While We Ran Away Episode 8
Bantuan
Membutuhkan
waktu cukup lama agar mecari hotel yang setidaknya tidak menghamburkan banyak
uang, apalagi aku tidak ingin boros uang terlalu cepat. Aku tahu kebanyakan
kamar hotel bintang lima pasti harganya fantastis hingga uangku tidak cukup. Apalagi
ini adalah uang yang kucuri dari Ayah, beberapa lembar uang masih berada di
dalam dompetku, harus cukup untuk makan, apalagi tidur.
Rencanaku
untuk meminta bantuan Bang Fandy belum berjalan sama sekali. Bang Fandy bilang
lewat SMS dia akan ada kegiatan klub badminton sampai malam, paling tidak
tengah malam. Sebenarnya aku hanya ingin mengeluarkan uang hanya untuk makan
dan transportasi, sayang sekali, terpaksa aku mencari hotel yang murah.
Setelah
selesai memakan nasi goreng dan membayarnya, ibu penjaga warung memanggil
seorang bapak-bapak yang mungkin tahu tentang hotel. Bapak-bapak itu rela
mengajakku dan Sena menumpang di mobilnya hanya untuk mencari hotel.
Satu
per satu hotel kami datangi, setidaknya hotel murah. Tapi … aku bingung apakah
ada yang lebih murah daripada setiap hotel yang kami datangi. Katanya, kamar
hotel termurah seharga 150 ribuan, sementara aku … tidak ingin kehilangan
beberapa lembar uang begitu cepat. Lebih buruknya, kamar hotel termurah banyak
yang sudah fully booked ketika mengunjungi
satu per satu hotel, entah karena ini weekend
atau bukan, pasti banyak yang berkunjung ke Jogja sambil menginap setelah
merasakan penat pada akhir semester.
Tidak,
pokoknya aku tidak ingin kembali lagi, jangan sampai. Pokoknya aku harus cari
hotel murah agar Sena bisa tidur dengan tenang, tidak terganggu lagi oleh
siksaan ibu tiri. Aku ingin Sena tetap aman bersamaku apapun yang terjadi.
“Oh!
Halo?” Bapak-bapak yang rela mencarikan kami kamar hotel murah berbicara lewat
telepon. “Oh ya! Di sebelah mana?”
“Sabar
ya, Sena. Bentar lagi ketemu.” Itulah kata-kata yang hanya bisa kuucapkan saat
ini pada Sena, mungkin akan menjadi sebuah kebohongan demi menenangkannya.
Ini
dia, berkeliling kota lagi hanya demi sebuah tujuan, hotel yang mungkin akan
menjadi tempat singgah kami untuk malam ini.
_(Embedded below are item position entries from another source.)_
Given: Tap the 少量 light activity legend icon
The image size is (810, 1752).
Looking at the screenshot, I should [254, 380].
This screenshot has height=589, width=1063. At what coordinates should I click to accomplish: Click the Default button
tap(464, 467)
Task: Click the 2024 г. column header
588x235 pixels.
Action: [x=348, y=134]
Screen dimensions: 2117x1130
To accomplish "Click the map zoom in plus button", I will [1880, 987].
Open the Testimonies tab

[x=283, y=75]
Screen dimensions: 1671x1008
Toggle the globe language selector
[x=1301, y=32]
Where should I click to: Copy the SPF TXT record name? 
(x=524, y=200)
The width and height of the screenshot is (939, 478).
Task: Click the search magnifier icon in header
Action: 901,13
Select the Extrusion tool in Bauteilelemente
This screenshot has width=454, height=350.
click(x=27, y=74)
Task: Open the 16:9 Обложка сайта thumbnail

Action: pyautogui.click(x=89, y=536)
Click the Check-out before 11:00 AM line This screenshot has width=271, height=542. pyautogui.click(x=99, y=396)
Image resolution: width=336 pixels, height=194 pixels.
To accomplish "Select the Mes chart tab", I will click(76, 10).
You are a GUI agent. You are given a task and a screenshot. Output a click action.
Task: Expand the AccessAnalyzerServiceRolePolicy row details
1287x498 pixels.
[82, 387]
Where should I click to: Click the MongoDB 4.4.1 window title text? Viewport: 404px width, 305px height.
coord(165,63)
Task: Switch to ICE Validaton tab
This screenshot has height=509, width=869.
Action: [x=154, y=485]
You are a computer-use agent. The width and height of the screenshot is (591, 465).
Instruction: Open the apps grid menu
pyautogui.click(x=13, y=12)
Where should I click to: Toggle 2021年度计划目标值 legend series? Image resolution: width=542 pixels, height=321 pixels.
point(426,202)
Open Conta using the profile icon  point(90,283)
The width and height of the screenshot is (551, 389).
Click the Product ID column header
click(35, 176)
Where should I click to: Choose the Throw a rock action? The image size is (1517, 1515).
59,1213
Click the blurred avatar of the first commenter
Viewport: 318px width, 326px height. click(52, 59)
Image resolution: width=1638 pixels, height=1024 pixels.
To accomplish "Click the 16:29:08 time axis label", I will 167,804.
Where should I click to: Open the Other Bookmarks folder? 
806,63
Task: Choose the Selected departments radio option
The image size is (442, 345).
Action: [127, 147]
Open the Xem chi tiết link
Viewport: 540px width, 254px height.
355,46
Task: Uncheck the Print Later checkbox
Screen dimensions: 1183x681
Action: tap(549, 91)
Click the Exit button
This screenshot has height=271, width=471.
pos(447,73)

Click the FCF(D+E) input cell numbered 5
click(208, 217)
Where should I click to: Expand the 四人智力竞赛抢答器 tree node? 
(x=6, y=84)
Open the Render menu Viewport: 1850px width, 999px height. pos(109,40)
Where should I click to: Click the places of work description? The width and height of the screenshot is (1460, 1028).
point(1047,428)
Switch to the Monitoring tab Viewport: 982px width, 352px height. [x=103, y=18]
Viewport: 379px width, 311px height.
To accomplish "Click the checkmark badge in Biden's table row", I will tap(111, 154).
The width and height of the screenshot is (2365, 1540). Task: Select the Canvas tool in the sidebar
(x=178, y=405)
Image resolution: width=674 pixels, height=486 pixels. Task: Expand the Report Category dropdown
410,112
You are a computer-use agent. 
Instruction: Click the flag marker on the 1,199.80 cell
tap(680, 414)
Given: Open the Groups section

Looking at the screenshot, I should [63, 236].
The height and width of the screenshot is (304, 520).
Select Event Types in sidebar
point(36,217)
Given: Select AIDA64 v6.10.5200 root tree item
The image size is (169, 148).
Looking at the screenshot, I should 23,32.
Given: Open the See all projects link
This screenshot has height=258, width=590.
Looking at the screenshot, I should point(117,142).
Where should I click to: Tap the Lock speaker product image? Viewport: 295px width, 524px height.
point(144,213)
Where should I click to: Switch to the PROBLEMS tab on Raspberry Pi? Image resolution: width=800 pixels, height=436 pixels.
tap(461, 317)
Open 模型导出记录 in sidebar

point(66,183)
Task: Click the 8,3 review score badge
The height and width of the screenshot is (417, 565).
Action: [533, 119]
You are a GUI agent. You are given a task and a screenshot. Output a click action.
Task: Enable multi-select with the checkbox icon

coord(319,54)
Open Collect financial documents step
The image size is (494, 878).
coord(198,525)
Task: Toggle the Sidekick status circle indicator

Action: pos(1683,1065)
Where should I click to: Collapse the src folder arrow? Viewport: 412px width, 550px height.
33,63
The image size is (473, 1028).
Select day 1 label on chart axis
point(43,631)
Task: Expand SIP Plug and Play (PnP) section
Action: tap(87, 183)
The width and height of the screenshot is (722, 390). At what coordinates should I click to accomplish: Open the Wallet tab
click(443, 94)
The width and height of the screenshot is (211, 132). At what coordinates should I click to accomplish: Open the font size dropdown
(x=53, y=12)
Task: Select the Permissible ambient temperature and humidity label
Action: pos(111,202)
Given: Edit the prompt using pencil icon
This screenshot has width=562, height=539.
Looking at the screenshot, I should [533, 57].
Semoga saja harga kamar hotelnya
murah dan tidak penuh.
Begitu
tiba, halaman hotel yang kami kunjungi bukanlah sebuah gedung dengan faktor
wow, malahan lebih sederhana dari itu. Tidak banyak mobil yang parkir di depan
halaman hotel. Kalau tidak salah, atapnya mirip rumah adat tradisional di
Jogja, pokoknya bagian atap pada setiap sisi atap seperti bertanduk lancip.
“Tumben
sepi,” ucap bapak-bapak itu seraya parkir dan mematikan mesin mobil. “Semoga
benaran enggak penuh ya, Mas.”
Aku
dan Sena turun dari mobil dan memasuki hotel itu sambil membawa tas, memasuki
ruangan depan dari hotel itu, ruang akomodasi. Aku berharap setidaknya masih
ada kamar kosong kalau harga sewanya murah.
Ah
… aku baru ingat, aku bisa saja cari di internet untuk mencari promo kamar
hotel murah. Tapi … internet di ponselku sengaja tidak kuaktifkan sama sekali,
aku hanya mengandalkan bapak-bapak yang rela membantuku mencari kamar hotel
murah.
Beruntung,
kamar murah masih ada, kamar kelas ekonomi, sudah termasuk sarapan, seorang
resepsionis berseragam putih dengan ramah mengatakan bahwa kamar seperti itu
masih tersedia, setidaknya, aku tidak perlu mengeluarkan begitu banyak lembar
uang pecahan seratus ribu.
“Ini
kuncinya, Mas,” sang resepsionis memberikanku sebuah kunci kamar hotel.
Mengingat
aku masih SMA, tentu kuanggap aneh kalau diriku menyewa kamar hotel tanpa
pengawasan orang dewasa, apalagi orangtua. Dengan canggung, kuterima kunci itu
sambil tersenyum.
“Te-terima
kasih,” ucapku sambil mengangguk-angguk. Kutatap bapak-bapak yang telah
menolongku mencari hotel murah sambil berterima kasih. “Te-terima kasih, Pak,
udah bantu cari kamar.”
“Sama-sama,
Mas. Oh ya, enggak sama orangtua ke sininya?”
Aku
lagi-lagi berbohong, “Um … lagi pengen liburan sendiri, Pak.”
“Baiklah,
Mas. Saya pamit.” Bapak-bapak itu meninggalkan ruangan depan hotel.
***
“Akhirnya
bisa tiduran, Kak!” seru Sena mulai berbaring di tempat tidur bersprei putih
dengan motif mirip batik berwarna cokelat menghadap televisi.
Kututup
pintu yang terletak di dekat televisi dan menguncinya. Dinding biru, dua
lukisan tertempel di dinding, gorden cokelat, cermin, meja, dan pintu kamar
mandi bisa kulihat saat berbalik menatap di dalam kamar. Memang murah dan
sederhana, setidaknya cukup nyaman untuk beristirahat.
Aku
memasang senyuman ketika menatap Sena akhirnya melepas ketidaksabarannya untuk
segera berbaring di tempat tidur. Lelah, apalagi setelah apa yang dia alami
selama ini. Aku juga lelah harus berlama-lama duduk dan berdiri tanpa berbaring
di tempat tidur sangat lama.
Ketika
kutaruh tas di dekat meja dan kursi menghadap cermin dinding, kurasakan
ponselku bergetar di saku celana. Kuambil ponsel dan menatap jam telah
menunjukkan hampir pukul dua siang dan sebuah notifikasi pesan dari Bang Fandy.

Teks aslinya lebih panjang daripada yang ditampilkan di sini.